Lia – Capítulo 68

Ela está parada diante do espelho do banheiro. É cedo. Ninguém mais em casa está de pé. Ela está, e de fato se sente, completamente sozinha.

Mesmo assim a porta está fechada. Mesmo assim a porta está trancada.

O olhar fixo no olhar do espelho tem algo de resistência. Parece fácil ver que de fato ela se mantém de olho nos próprios olhos não por querer investigar a própria alma, não por querer entender o que traga por dentro. O fato é que aquele olhar inabalável está fugindo de enxergar outras coisas. Algo que, se ela esconde, esconde muito mais na superfície do corpo.

A mão direita tira de novo uma mecha de cabelo da frente do olho. A esquerda, enquanto isso, ligeiramente trêmula, continua segurando com uma firmeza talvez descabida o primeiro botão (o de cima) de um pijama de flanela azul clarinha. A boca está revirada para baixo. Firme. Mas torcida. Lia respira fundo.

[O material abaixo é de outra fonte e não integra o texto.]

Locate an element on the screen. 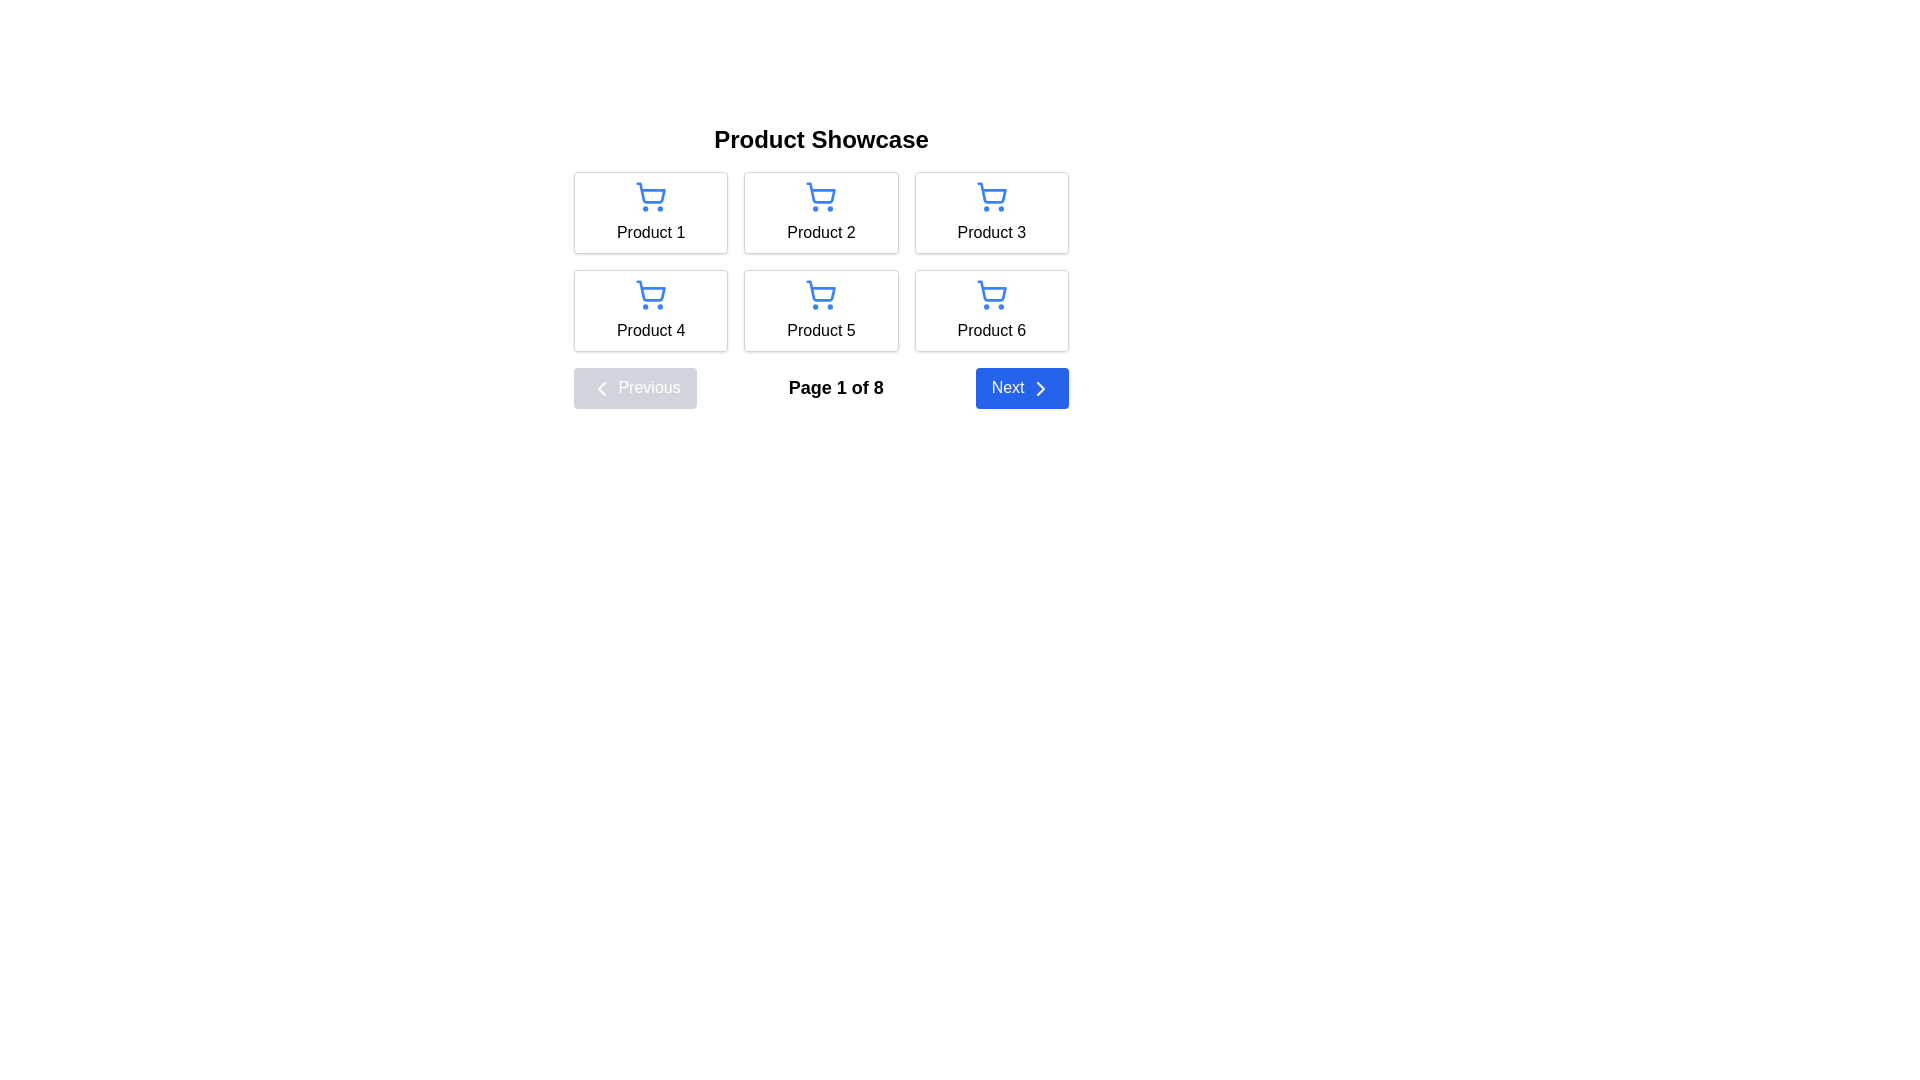 The image size is (1920, 1080). the shopping cart icon located in the top-right card of the grid layout labeled 'Product 3' is located at coordinates (991, 196).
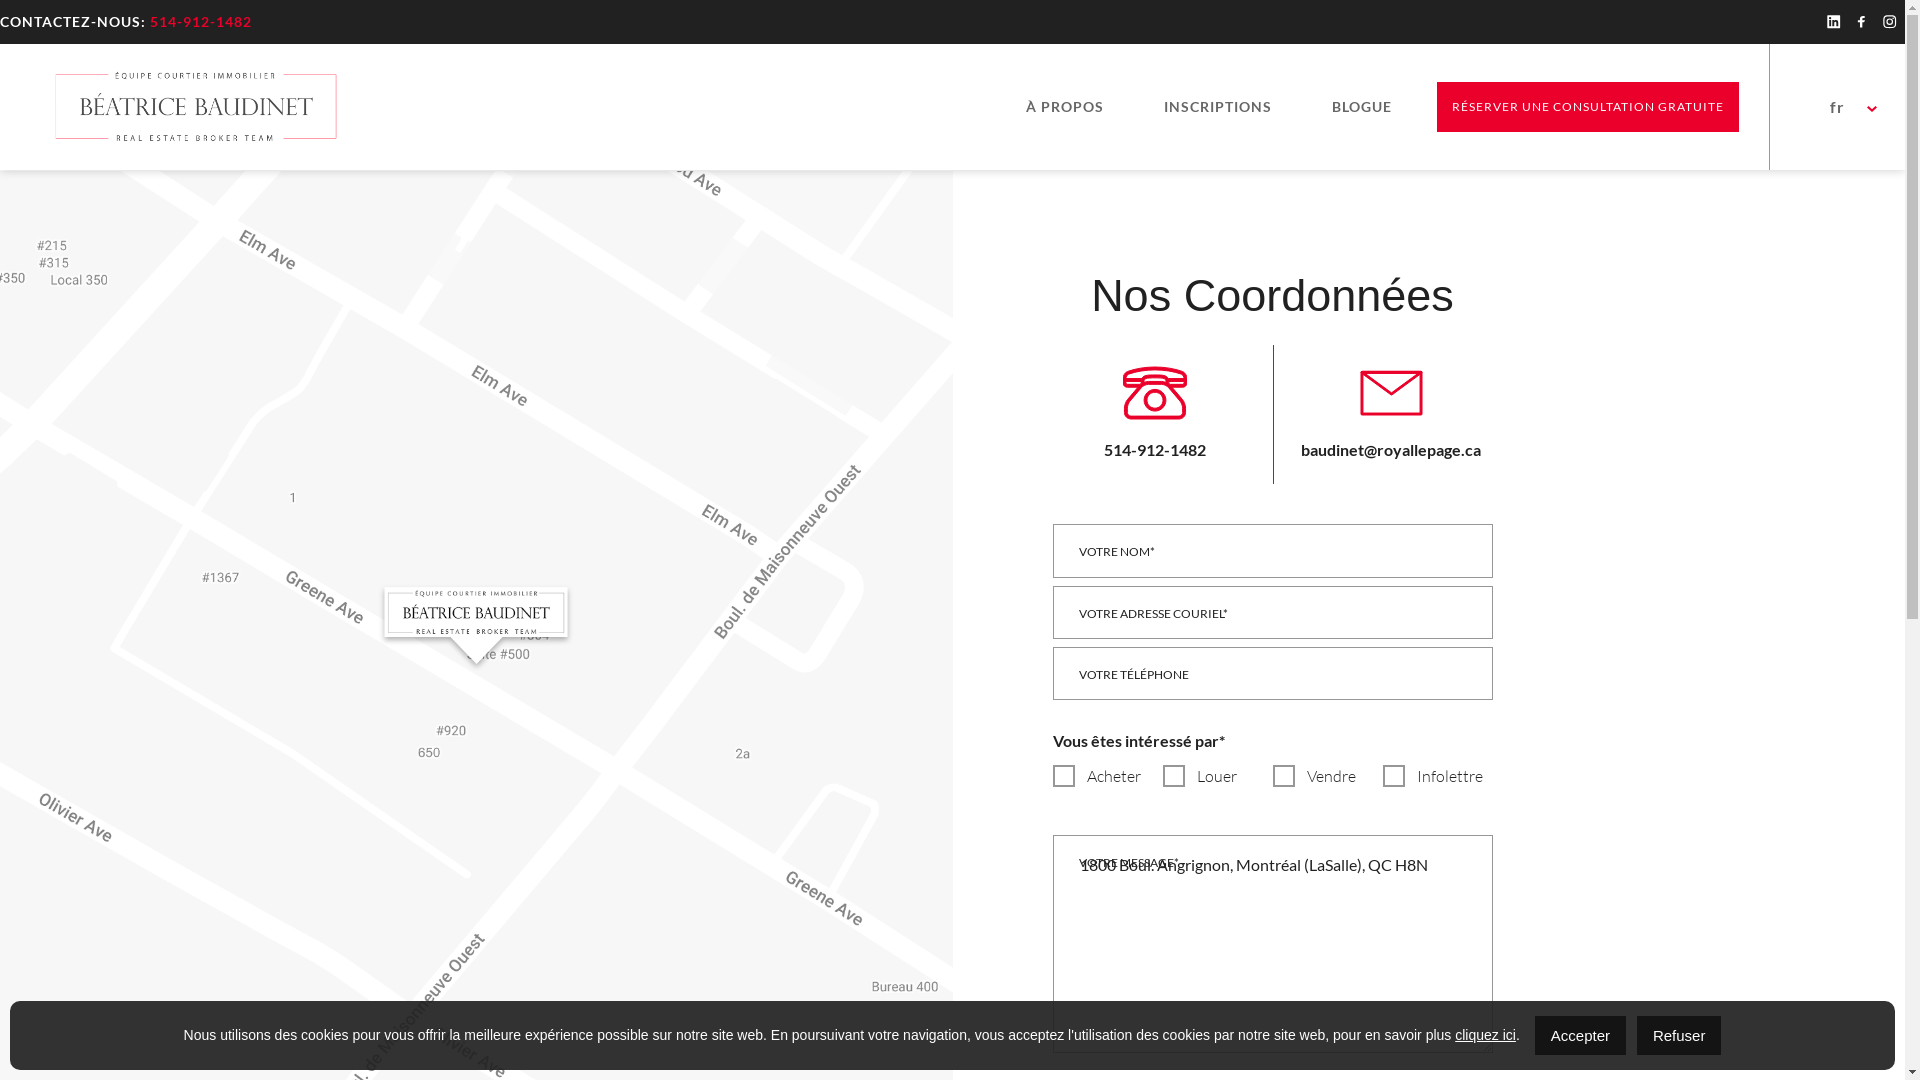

Enquanto abre aquele primeiro botão seus lábios começam a se mover formando o que devem ter sido palavras com significados um dia claros, antes de a língua que ela fala se tornar coisa natural, objeto de todo dia, um móvel a mais que ela precisa contornar para atravessar os cômodos. Seu queixo treme um pouco sem no entanto atrapalhar esse monólogo com jeito de oração.

Pisca tão lenta que parece que não vai mais abrir os olhos.

Terminou de abrir a parte de cima do pijama, mas as duas laterais do paletozinho ainda se mantêm no lugar, descobrindo apenas um tanto de pele lisa, do esterno ao cós das calças.

O gesto que parecia levar as duas mãos à lapela do pijama desvia caminho e termina colocando o cabelo atrás das orelhas antes de cumprir o que anunciava. E num golpe ela está de peito nu diante do espelho.

Pisca tão lenta que parece que não quer mais abrir os olhos. Morde tão forte que a articulação da mandíbula lhe salta sob a pele dos dois lados de um rosto que já foi mais suave.

Desvia os olhos dos olhos. Olha firme e decidida para o corpo exposto. O corpo, o torso, o peito que a noite não alterou. Que o sono não curou.
Lia continua vendo um único seio.

O queixo treme descontrolado agora enquanto do olho esquerdo lhe cai uma lágrima grossa e lenta. Morde o lábio inferior enquanto sua mão parece querer e não poder se dirigir à superfície completamente plana do lado direito do tronco. Perfeita. Lisa. Está assim, desse jeito, há dias. As meninas da escola dizem que o outro também vai crescer.